WHAT YOU SHOULD DO:
Exactly the lines from the top of the records below through the one containing "You are a computer-use agent. The image size is (747, 385)." must be set down, with no line added or dropped.

========

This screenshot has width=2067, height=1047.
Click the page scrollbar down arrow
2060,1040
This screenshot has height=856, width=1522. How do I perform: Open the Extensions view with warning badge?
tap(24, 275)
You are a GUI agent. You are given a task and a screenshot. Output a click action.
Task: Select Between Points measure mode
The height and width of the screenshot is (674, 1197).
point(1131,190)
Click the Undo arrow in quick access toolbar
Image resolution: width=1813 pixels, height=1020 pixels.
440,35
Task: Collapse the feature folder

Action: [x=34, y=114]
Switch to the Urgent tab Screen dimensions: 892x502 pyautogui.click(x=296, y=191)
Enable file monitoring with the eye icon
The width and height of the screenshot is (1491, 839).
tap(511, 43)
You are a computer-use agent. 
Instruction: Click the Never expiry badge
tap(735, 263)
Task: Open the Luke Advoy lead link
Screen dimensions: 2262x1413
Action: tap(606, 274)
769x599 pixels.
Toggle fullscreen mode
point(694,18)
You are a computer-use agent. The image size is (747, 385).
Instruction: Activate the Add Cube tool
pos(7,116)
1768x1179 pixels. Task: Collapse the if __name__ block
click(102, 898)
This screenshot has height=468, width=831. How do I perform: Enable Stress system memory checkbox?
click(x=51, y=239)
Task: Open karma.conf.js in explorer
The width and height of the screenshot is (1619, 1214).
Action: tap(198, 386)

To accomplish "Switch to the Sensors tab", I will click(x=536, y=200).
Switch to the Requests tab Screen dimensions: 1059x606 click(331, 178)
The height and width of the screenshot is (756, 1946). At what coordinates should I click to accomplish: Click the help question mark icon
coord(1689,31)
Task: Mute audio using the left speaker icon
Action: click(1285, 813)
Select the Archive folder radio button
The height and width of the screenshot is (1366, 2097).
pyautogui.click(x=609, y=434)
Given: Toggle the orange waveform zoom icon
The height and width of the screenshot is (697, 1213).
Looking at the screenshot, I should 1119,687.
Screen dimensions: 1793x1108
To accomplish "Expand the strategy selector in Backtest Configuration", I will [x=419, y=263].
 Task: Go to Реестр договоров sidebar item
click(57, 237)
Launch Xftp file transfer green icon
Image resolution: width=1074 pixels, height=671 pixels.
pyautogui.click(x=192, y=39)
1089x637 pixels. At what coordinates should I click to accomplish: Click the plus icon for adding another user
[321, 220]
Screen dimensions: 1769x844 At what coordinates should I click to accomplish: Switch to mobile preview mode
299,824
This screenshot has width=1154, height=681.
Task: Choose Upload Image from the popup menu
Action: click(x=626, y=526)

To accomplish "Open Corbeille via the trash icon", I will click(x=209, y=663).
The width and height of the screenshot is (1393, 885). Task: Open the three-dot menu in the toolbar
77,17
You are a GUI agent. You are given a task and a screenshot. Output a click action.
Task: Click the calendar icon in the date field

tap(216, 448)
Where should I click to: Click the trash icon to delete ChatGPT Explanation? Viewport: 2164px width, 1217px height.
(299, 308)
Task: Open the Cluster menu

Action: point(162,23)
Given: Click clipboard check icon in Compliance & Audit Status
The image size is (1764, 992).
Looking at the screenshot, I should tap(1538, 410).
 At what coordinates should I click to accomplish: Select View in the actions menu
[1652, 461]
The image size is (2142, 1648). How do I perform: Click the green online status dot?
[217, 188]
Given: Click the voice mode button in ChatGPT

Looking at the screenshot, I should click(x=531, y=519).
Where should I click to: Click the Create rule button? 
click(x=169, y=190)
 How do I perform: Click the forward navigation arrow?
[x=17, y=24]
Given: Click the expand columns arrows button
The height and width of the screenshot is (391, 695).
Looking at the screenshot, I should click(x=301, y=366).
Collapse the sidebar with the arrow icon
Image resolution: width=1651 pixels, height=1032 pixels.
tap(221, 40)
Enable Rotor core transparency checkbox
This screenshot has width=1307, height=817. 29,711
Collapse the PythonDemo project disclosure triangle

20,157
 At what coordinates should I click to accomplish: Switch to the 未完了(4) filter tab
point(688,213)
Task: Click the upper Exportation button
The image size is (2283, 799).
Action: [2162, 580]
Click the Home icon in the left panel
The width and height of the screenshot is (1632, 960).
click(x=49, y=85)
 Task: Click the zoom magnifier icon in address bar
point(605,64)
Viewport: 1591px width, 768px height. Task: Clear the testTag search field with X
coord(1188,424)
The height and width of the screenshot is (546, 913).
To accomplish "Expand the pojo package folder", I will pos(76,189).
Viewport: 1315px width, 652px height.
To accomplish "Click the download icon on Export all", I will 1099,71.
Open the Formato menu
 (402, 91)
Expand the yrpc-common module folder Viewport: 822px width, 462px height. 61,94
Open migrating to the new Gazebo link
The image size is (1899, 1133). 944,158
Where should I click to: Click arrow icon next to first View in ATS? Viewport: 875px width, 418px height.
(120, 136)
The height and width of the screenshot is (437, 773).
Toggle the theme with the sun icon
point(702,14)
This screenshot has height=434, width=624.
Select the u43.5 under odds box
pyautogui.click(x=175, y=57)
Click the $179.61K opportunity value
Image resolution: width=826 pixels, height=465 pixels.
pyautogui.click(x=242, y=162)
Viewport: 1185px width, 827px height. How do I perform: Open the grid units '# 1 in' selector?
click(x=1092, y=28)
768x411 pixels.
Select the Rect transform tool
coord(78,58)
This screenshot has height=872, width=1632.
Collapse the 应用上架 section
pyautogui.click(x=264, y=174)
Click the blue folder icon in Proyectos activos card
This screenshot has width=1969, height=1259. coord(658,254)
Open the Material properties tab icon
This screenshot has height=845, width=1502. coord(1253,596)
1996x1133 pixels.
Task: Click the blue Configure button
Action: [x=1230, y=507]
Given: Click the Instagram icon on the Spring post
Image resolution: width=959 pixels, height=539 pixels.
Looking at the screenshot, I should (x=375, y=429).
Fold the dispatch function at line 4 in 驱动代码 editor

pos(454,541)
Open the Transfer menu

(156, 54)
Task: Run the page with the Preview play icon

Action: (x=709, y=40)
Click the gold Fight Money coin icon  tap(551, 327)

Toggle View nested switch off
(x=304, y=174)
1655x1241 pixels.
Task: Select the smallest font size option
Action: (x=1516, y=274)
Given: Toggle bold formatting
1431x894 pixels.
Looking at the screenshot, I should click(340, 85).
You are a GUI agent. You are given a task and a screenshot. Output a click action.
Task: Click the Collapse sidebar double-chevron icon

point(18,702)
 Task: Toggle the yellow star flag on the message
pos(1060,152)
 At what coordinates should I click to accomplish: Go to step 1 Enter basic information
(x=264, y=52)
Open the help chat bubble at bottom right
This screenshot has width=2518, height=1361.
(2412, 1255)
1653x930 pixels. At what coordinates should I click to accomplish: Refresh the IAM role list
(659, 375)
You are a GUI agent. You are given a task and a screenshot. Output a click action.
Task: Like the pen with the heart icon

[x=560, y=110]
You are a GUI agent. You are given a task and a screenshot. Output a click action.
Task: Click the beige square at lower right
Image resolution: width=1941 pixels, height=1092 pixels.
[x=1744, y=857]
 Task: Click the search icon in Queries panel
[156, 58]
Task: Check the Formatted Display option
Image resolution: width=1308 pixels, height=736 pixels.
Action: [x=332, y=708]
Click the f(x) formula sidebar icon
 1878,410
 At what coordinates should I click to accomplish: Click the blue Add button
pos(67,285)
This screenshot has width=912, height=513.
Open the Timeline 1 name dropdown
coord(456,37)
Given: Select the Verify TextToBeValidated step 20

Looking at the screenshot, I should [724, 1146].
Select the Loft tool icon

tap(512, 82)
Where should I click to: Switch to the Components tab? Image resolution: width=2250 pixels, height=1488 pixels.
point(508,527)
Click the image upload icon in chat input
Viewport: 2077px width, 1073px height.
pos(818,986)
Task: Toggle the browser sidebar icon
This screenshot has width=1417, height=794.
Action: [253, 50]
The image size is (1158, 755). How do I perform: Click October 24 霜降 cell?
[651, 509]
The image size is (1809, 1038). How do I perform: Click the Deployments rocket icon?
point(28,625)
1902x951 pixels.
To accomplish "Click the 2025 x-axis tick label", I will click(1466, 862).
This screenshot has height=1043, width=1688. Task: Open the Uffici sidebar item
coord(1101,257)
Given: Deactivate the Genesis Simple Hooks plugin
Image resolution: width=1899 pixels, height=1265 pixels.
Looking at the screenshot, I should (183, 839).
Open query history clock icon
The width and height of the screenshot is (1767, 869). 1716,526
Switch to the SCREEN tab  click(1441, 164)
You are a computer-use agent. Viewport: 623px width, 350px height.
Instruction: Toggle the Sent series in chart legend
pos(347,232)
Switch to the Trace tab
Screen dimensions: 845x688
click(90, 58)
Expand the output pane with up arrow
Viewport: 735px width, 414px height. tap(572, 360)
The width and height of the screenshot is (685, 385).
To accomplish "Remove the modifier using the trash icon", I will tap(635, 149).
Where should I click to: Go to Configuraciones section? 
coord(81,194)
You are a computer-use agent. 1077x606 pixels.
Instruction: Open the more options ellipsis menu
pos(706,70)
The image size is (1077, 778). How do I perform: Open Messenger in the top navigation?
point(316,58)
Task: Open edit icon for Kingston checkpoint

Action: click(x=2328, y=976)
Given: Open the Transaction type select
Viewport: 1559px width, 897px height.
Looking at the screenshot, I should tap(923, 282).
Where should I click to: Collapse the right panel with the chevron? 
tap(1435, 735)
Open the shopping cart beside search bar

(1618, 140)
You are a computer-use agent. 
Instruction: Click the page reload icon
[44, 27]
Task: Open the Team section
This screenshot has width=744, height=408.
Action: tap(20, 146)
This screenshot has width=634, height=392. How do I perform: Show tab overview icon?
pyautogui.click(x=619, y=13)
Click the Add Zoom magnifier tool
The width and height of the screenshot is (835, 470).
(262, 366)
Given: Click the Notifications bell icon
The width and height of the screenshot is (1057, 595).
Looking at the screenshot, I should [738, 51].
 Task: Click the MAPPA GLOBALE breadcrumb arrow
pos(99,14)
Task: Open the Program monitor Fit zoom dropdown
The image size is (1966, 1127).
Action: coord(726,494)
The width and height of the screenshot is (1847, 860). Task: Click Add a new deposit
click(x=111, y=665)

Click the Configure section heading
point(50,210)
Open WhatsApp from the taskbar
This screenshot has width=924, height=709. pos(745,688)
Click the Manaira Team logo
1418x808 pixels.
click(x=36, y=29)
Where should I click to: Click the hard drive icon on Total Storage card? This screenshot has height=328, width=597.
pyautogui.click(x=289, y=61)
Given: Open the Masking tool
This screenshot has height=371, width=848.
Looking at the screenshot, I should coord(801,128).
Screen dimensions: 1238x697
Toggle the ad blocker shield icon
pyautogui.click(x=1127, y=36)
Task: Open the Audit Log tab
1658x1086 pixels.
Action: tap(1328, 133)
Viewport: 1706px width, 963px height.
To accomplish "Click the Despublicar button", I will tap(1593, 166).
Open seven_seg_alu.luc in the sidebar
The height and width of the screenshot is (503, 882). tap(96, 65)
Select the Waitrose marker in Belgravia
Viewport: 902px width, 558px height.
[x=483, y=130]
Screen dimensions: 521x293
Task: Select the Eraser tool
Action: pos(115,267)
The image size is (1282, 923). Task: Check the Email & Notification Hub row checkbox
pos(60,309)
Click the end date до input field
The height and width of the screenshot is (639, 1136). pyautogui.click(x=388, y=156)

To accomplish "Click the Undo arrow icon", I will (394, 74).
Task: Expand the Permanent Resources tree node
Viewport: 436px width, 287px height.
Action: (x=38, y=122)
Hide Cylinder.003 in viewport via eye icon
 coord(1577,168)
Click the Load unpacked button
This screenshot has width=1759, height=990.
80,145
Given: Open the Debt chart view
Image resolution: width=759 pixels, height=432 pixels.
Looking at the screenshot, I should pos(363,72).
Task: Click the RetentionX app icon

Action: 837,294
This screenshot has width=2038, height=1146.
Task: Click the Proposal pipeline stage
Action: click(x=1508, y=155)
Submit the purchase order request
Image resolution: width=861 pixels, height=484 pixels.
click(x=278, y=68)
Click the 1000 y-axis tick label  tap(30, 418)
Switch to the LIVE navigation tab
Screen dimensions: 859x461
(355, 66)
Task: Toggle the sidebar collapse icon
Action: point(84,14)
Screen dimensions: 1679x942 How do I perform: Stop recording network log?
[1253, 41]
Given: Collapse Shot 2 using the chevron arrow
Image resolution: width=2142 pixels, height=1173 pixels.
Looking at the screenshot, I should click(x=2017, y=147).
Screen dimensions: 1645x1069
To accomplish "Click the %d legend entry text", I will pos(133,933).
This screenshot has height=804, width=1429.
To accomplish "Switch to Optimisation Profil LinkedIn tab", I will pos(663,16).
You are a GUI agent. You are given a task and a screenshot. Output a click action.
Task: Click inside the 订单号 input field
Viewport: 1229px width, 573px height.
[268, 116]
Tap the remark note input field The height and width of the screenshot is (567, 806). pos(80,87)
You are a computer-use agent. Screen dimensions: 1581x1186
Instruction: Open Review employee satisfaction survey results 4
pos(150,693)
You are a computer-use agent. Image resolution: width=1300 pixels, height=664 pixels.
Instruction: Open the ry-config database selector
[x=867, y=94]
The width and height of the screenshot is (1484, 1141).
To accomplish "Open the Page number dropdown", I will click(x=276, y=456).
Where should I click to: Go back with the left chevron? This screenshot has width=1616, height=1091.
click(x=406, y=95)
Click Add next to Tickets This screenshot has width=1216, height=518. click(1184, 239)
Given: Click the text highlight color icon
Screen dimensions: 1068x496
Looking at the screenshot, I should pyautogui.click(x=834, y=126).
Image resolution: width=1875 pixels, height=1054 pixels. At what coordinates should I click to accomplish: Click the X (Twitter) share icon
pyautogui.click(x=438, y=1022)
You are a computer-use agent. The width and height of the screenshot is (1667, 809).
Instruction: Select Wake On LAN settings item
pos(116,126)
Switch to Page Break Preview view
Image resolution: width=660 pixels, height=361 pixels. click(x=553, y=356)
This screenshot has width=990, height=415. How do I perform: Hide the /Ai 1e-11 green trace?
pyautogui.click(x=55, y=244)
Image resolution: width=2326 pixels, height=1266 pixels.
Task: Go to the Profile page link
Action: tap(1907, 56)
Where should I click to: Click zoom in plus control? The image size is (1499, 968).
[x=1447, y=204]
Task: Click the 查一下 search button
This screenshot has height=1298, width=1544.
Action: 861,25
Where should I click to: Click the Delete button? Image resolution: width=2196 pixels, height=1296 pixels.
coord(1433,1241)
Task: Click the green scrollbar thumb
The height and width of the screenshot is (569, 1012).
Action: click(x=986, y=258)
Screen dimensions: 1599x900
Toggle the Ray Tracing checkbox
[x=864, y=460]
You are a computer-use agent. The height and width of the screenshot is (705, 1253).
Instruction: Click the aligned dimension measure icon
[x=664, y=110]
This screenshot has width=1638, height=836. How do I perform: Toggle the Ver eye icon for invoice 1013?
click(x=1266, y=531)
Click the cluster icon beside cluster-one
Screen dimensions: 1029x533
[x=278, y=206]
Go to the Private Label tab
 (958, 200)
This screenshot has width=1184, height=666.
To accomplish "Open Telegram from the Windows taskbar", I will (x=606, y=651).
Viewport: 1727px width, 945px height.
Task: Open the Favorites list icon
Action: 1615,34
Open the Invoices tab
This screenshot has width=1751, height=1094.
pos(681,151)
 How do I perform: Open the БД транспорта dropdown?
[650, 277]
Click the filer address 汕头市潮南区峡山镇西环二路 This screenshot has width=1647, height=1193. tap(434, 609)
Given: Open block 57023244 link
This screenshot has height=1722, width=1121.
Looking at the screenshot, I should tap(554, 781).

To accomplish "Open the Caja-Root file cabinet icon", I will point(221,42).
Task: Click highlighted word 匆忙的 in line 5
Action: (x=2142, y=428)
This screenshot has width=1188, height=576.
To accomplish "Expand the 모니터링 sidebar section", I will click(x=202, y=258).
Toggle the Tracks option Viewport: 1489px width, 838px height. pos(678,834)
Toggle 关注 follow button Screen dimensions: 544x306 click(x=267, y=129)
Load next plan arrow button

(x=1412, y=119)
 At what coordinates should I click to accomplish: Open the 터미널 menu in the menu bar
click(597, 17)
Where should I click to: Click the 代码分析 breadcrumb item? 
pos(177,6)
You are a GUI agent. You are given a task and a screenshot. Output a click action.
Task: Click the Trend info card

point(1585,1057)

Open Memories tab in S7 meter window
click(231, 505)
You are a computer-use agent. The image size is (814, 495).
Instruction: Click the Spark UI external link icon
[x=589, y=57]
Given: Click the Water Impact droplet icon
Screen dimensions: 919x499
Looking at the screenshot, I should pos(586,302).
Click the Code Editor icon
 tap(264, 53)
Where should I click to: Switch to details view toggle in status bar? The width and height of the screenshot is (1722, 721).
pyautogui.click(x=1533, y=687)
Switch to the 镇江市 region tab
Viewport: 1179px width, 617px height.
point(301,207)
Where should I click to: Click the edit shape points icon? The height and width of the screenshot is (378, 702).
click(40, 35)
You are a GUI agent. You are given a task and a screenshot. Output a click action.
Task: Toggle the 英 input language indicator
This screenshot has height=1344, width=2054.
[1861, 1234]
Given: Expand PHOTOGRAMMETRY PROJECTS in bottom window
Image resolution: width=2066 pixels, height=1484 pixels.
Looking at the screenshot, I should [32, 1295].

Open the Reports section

========

ANSWER BOX:
This screenshot has width=2067, height=1047.
Click the page scrollbar down arrow
2060,1040
This screenshot has height=856, width=1522. How do I perform: Open the Extensions view with warning badge?
tap(24, 275)
You are a GUI agent. You are given a task and a screenshot. Output a click action.
Task: Select Between Points measure mode
The height and width of the screenshot is (674, 1197).
point(1131,190)
Click the Undo arrow in quick access toolbar
Image resolution: width=1813 pixels, height=1020 pixels.
440,35
Task: Collapse the feature folder

Action: [x=34, y=114]
Switch to the Urgent tab Screen dimensions: 892x502 pyautogui.click(x=296, y=191)
Enable file monitoring with the eye icon
The width and height of the screenshot is (1491, 839).
tap(511, 43)
You are a computer-use agent. 
Instruction: Click the Never expiry badge
tap(735, 263)
Task: Open the Luke Advoy lead link
Screen dimensions: 2262x1413
Action: tap(606, 274)
769x599 pixels.
Toggle fullscreen mode
point(694,18)
You are a computer-use agent. The image size is (747, 385).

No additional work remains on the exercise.